On Mar 31, 2006, at 9:49 PM, Chang Li wrote:

inline will inflate code size. Look at the MSP430F1611 mote
its Code/Data Rate = FLASH/RAM Rate =  48KB / 10KB = 4.8

The FALSH/RAM Rate of tinyos applications:
Blink                      2606B/40B           = 65.15
SurgeTelos           17140B/670B       = 25.58
SimpleCmdTelos  11516B/359          = 32.08
TOSBase             11066B/1848B     = 5.99
...

The FLASH/RAM Rates of most applications are much higher than real motes. The aggressive inline optimization may not good at using of resources in balance.
Or MCU makers may need to design a new one.

The FLASH/RAM ratio is pretty high; in fact, a lot of TinyOS programming practice tends to focus on the idea of minimizing RAM usage wherever possible, trading off for increased flash if needed. There are a couple of reasons for this, some of them are historical, some of them are speculative/futurist.

The earliest commonly available TinyOS nodes (rene) had 512 bytes of RAM and 8K of flash. While RAM was tight, flash was an impossible boundary for complex apps. The rene2 nodes increased this to 1K/16K of flash, which eased things off a bit. Then in 2002 the micas had 128K of flash and 4K of RAM.

Some complex apps gobbled up the RAM (TinyDB and Maté are very RAM limited), but no app ever went far above the 64K mark (some TinyDB builds did, which caused Sam to discover and fix a bug where you couldn't program the top 64K). The mica2 and micaZ have the same profile. 128K was plenty, and complex apps started hovering around 50K.

The Telos revA motes had 60K of flash, and so there were no real issues with code size. Their 2kB of RAM, though, was a harsh limit on everyone who had become accustomed to the luxurious 4K. For example, the early Telos versions of Maté had to provide a reduced instruction set to minimize RAM usage.

In all of these platforms, the push in programming was to minimize RAM consumption whenever possible. The more RAM you could leave to an application, the better. E.g., if you left 2K to an app, that would let it store 2K of interesting data and therefore enable new applications. That's one reason why core systems don't really reflect the ratio: the idea is that applications are what store the data (RAM). That's the past.

Telos revB reversed this trend: with 48K of program memory and 10K of RAM, programs written in styles assuming the older ratios can run into trouble.

On to the future: one issue here is whether the MSP430 F1611 ratio (4:1) is going to hold in the long term, or whether things will swing back to older ratios (16:1) or even further (64:1?).
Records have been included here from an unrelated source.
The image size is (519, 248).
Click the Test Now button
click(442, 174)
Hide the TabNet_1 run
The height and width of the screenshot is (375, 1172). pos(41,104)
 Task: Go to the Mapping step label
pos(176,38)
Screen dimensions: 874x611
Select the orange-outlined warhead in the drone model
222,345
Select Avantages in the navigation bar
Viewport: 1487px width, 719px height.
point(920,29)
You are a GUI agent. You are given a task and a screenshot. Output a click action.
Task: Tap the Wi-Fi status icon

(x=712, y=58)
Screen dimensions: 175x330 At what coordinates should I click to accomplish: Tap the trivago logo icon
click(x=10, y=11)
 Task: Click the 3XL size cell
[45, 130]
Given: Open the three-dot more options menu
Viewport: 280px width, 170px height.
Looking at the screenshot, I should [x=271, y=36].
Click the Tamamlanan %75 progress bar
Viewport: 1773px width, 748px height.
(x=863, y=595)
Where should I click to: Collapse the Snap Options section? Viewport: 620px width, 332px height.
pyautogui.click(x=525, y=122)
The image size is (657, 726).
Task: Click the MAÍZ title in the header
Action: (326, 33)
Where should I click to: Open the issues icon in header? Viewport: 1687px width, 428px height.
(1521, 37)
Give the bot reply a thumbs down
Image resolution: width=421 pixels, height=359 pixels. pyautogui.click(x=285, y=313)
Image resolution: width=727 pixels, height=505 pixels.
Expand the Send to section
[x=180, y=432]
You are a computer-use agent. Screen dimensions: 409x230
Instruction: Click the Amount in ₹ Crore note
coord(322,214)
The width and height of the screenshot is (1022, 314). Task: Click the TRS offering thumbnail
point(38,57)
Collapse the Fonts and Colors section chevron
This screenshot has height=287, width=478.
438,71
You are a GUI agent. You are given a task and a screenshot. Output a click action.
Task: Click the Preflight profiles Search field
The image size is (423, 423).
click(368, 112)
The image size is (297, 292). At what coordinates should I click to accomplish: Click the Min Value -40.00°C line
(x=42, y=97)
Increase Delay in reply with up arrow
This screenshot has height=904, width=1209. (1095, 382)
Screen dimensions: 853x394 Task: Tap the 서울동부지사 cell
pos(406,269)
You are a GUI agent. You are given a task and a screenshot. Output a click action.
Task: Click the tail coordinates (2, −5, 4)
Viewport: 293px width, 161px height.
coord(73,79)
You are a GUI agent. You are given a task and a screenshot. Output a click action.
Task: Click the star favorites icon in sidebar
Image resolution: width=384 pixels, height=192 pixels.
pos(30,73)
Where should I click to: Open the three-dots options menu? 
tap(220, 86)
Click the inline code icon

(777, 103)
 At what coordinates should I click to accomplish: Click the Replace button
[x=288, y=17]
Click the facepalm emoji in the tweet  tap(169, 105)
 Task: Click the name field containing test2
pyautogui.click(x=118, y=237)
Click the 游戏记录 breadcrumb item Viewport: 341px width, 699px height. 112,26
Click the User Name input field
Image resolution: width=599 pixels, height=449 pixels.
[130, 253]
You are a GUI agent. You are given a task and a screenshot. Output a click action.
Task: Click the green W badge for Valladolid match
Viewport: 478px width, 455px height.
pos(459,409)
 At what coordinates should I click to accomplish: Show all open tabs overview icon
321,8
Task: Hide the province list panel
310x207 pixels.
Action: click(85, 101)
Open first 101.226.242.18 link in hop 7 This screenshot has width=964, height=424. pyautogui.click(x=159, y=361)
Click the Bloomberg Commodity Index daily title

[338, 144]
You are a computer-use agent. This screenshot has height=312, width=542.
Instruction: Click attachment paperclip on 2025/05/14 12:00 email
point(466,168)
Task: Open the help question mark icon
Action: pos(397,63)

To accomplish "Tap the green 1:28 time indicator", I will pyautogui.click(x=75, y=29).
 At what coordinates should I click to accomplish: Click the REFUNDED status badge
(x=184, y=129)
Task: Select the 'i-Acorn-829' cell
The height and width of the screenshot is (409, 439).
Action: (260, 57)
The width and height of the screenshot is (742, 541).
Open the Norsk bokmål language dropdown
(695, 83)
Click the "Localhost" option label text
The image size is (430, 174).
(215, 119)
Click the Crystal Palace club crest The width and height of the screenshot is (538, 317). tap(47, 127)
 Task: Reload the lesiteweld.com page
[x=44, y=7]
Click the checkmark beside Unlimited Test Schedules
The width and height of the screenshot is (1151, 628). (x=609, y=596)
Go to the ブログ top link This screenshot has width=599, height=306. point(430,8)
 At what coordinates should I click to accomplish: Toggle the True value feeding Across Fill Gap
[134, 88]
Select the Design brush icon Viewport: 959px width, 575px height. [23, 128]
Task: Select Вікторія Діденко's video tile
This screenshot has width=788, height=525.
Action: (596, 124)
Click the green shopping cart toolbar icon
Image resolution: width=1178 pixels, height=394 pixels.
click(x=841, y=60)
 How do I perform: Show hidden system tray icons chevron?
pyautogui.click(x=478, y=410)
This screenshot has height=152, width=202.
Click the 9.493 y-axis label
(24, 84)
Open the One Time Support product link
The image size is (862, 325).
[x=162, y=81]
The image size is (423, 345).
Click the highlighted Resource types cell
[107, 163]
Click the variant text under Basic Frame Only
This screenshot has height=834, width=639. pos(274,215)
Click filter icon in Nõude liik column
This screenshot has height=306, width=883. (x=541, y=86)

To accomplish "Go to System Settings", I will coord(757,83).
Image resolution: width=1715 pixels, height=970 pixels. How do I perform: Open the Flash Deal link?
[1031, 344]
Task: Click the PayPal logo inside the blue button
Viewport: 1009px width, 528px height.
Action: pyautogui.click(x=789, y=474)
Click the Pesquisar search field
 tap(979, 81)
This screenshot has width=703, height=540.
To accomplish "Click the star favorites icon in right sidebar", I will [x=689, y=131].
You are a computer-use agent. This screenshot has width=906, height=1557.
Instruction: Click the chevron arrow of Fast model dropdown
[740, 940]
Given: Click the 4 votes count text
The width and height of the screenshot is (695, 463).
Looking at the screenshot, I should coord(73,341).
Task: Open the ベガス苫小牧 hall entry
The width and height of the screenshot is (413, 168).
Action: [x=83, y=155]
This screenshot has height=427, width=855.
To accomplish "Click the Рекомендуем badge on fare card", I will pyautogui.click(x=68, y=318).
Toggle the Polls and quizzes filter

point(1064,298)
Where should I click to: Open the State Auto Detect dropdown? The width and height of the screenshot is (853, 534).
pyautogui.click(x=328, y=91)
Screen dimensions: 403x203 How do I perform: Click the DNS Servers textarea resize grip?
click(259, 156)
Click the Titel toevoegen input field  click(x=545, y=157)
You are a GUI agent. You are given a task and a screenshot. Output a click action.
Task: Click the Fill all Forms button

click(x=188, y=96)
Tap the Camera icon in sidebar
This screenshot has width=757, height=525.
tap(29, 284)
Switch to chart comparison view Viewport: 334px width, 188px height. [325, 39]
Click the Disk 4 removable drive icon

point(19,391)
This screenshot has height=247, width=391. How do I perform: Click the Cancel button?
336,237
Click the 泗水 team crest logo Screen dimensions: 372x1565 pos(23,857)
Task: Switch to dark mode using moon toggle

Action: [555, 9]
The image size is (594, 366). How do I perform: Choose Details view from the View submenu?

If the expectation is that in one year, the ratio will swing back, completely revisiting all of the TinyOS programming methodologies and re-implementing everything would be a huge waste of time. On the other hand, if the ratio is going to stay, then revisiting all of these assumptions could be really worthwhile. The murmurs I've heard from the MCU world is that more program memory will be appearing soon, while RAM won't. If that's the case, making sure people in edge cases can tweak their performance tradeoffs (e.g., preventing inlining of very common functions) in the present is good so there can be forward progress, but re-implementing everything for this temporary situation isn't a big priority, at least for me.